すると、彼の表情を見たフェイトがようやく離れた。

「ごめん。ちょっとからかっただけだよ」

ここ最近、ユーノのせいで……というのもおかしいが、彼のことで本当に心が張り詰めていた。
だから少しだけ困らせてやりたかった。

「でも、ずっと一緒にいたいっていうのは……本当」

少しだけフェイトが照れるように言う。
と、ここでユーノが少し茶化すように、

「僕がフェイトに捨てられるまでは、だろ」

「逆だよ。
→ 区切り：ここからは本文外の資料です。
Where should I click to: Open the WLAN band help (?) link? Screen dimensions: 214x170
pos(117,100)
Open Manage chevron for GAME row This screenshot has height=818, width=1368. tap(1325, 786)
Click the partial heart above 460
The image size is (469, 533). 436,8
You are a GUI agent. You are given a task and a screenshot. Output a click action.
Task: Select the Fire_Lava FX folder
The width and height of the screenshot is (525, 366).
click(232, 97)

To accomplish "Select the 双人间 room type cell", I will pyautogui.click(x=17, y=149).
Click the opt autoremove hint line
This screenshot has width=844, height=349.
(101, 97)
ユーノが私を捨てるまで、だよ」

が、すぐフェイトに反論された。

「そんなのありえるわけないよ」

「私だってないよ!」

しばし、どうでもいいにらみ合いが続く。
けれど唐突に二人は笑顔になった。
そしてユーノは言う。

「これからよろしく、フェイト」

もう……友人としての言葉じゃない。

彼氏から彼女への言葉を。

恋人から恋人への言葉を。

精一杯の想いを込めて紡ぐ。

だからフェイトも同じように、精一杯の気持ちを込めて、自分の彼氏に返事をした。




「うん」





無論、友人としての返事じゃない。

ユーノの彼女としての返事。

ユーノの恋人として……これからも寄り添い続けることを誓うためにした、大事な返事。